══ SUPPLIED DATA ══
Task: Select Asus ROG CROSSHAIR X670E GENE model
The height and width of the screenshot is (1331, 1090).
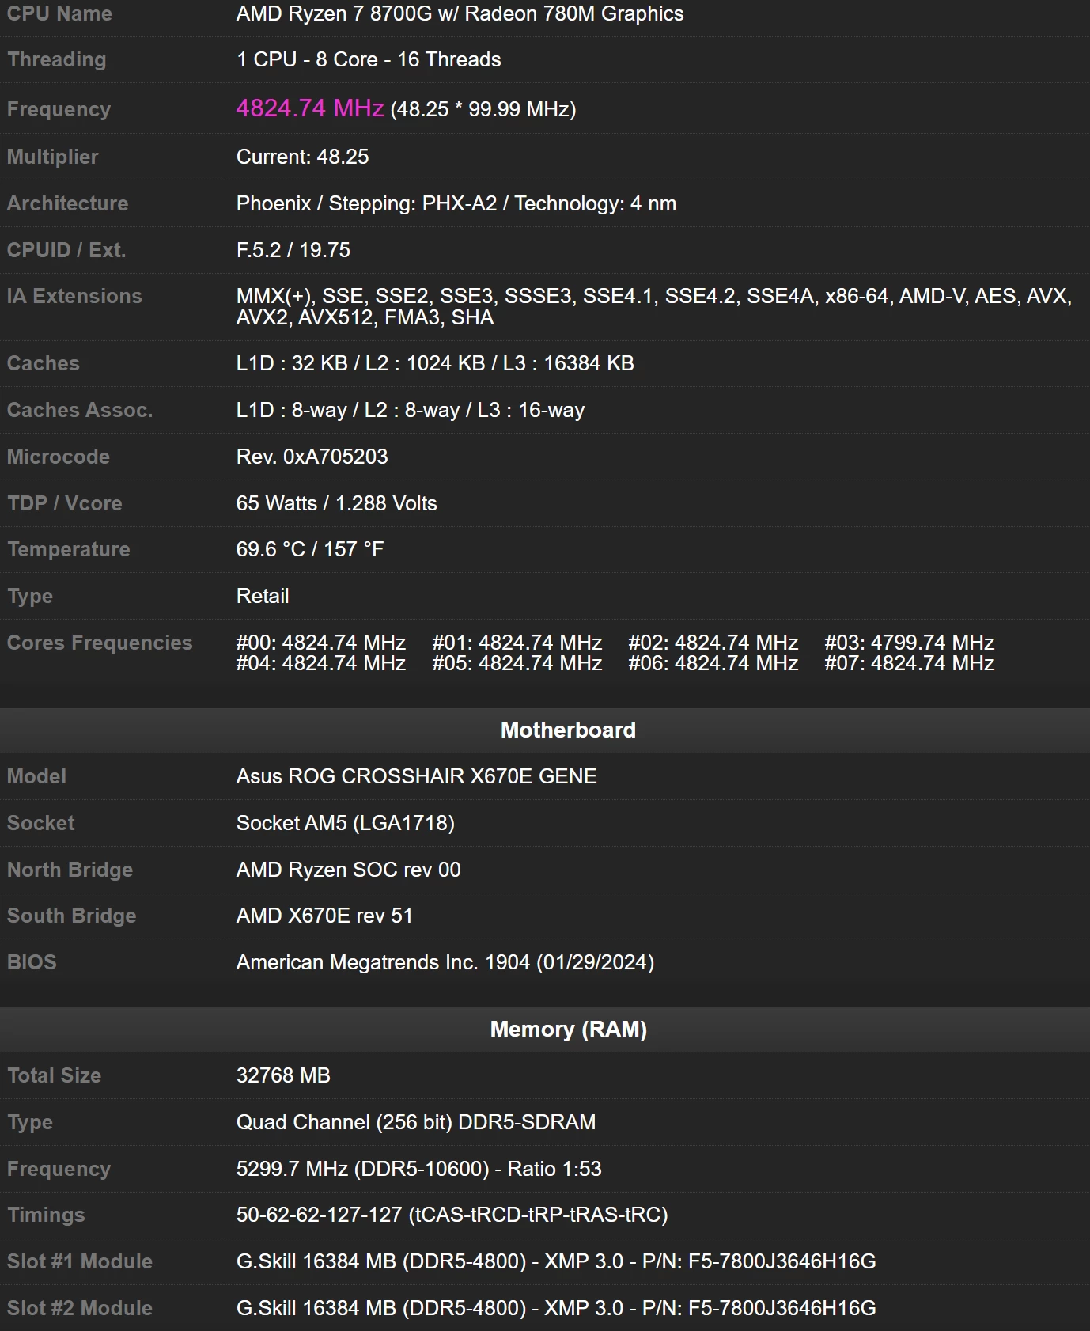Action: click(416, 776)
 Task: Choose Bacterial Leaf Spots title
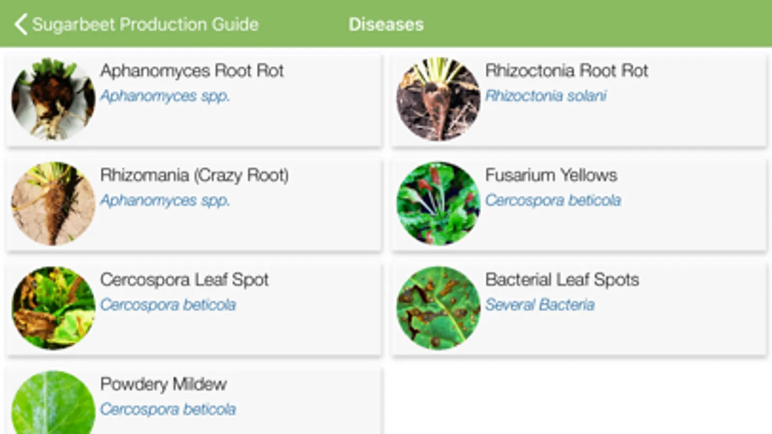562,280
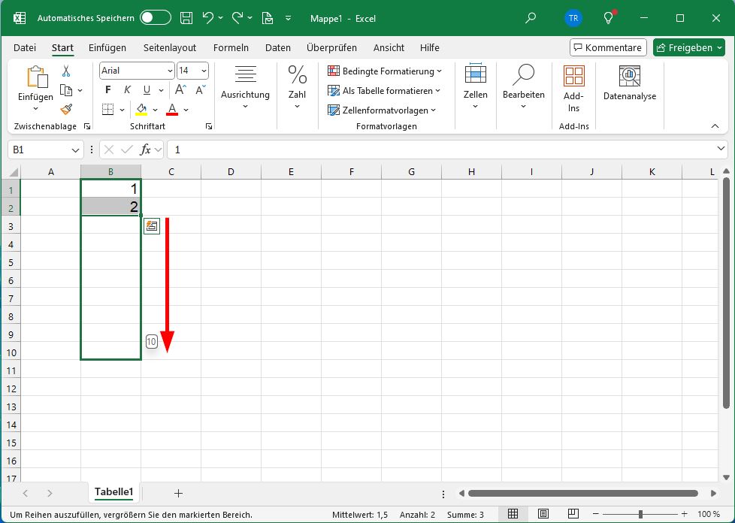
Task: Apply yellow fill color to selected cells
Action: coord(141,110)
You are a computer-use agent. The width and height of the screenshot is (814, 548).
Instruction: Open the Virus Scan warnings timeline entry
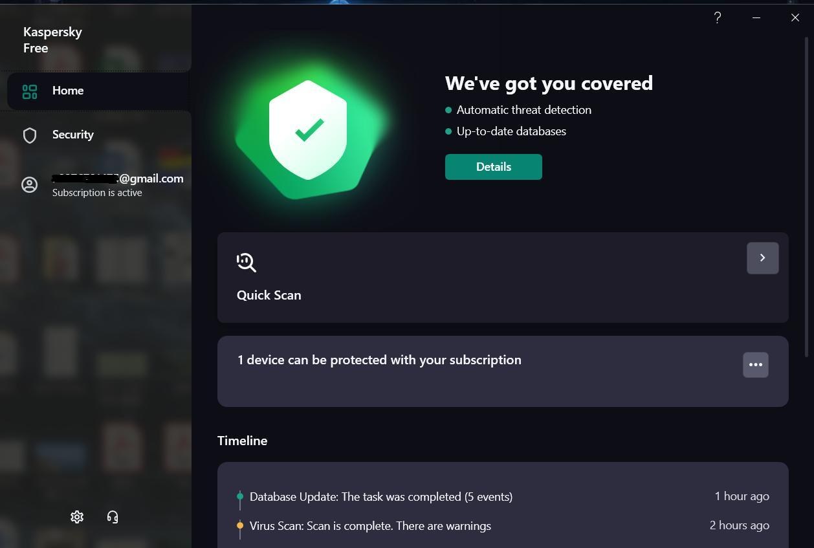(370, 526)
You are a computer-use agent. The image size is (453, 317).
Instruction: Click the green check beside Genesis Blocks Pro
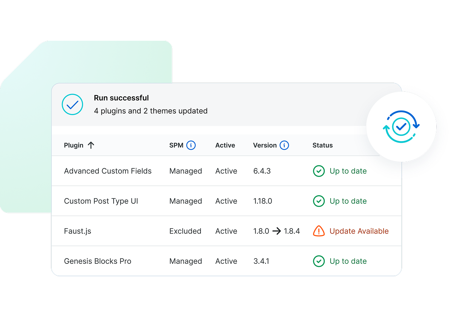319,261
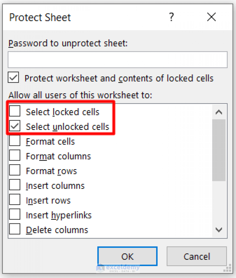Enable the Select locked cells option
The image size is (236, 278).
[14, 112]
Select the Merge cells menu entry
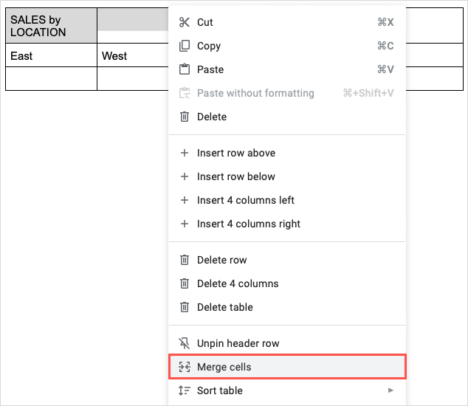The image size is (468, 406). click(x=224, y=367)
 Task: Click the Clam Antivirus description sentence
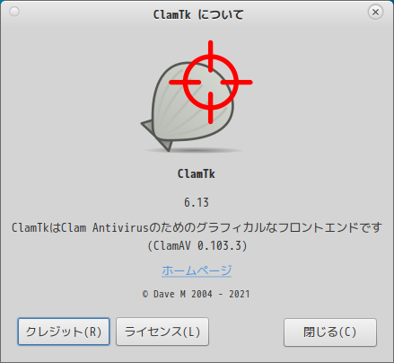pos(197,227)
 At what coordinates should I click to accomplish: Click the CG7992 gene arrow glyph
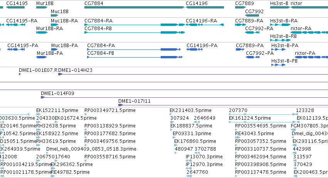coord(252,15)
═══
══ SUPPLIED DATA ══
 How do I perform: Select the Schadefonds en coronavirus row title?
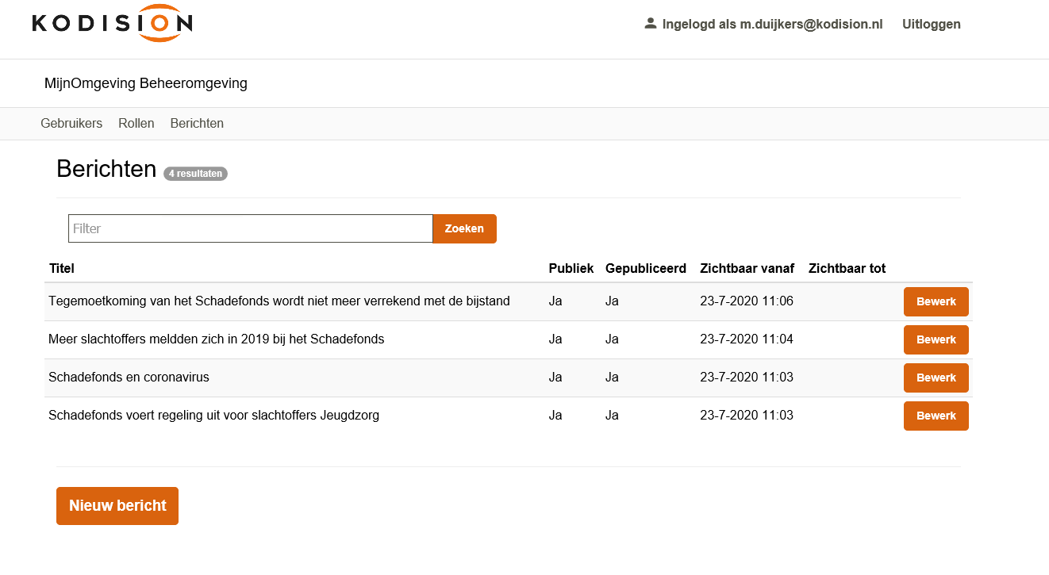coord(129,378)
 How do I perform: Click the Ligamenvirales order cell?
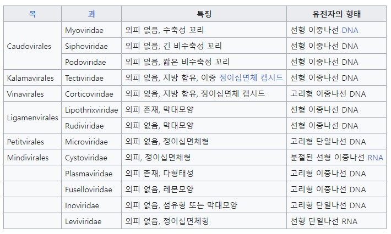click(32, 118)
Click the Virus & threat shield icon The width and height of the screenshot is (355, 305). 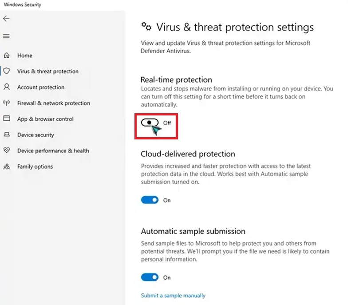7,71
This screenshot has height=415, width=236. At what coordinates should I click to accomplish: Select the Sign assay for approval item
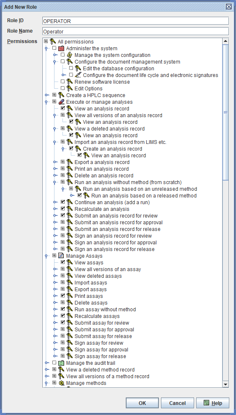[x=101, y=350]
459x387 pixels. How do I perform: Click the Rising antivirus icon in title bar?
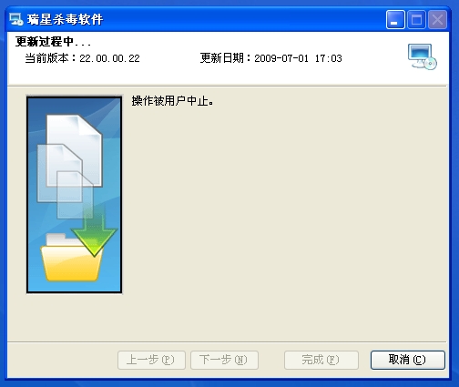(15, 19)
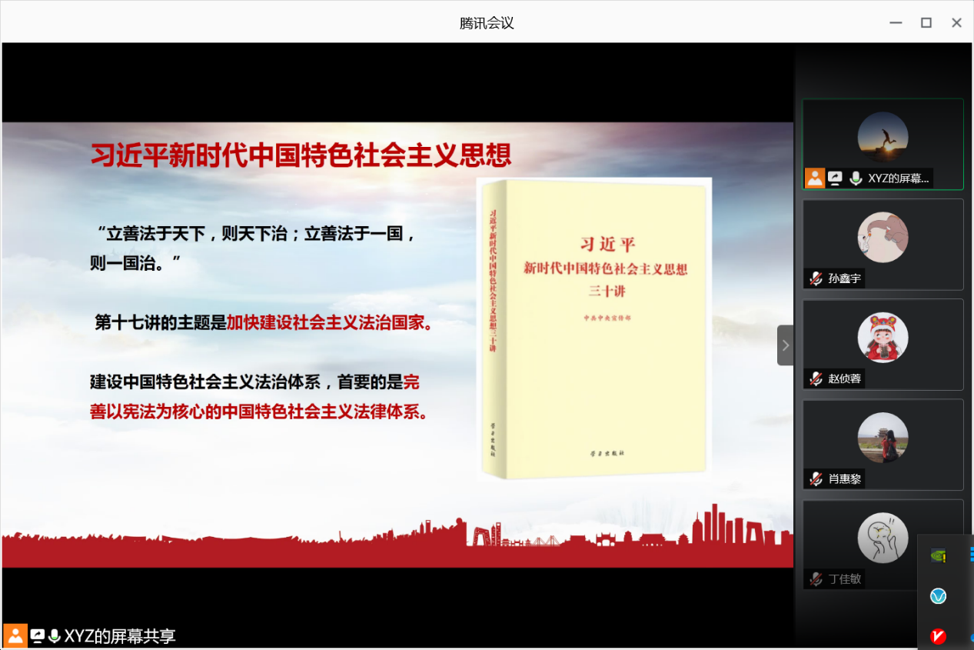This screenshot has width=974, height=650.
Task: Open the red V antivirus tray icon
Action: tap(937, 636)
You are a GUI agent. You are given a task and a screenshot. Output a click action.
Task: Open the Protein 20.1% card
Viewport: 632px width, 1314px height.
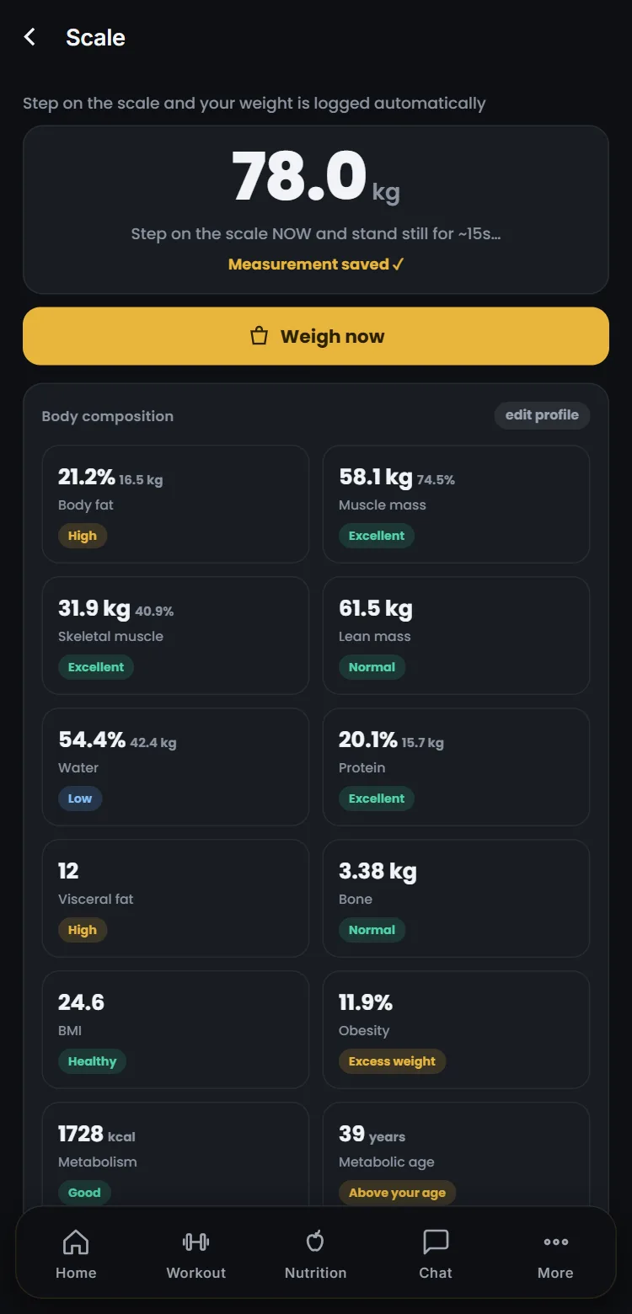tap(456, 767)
═══
WORK INSTRUCTION: Above are the records. Copy every line in them holding "computer".

OUTPUT FOR THIS TASK:
You are a computer-use agent. The width and height of the screenshot is (814, 548).
You are a computer-use agent. The image size is (453, 317).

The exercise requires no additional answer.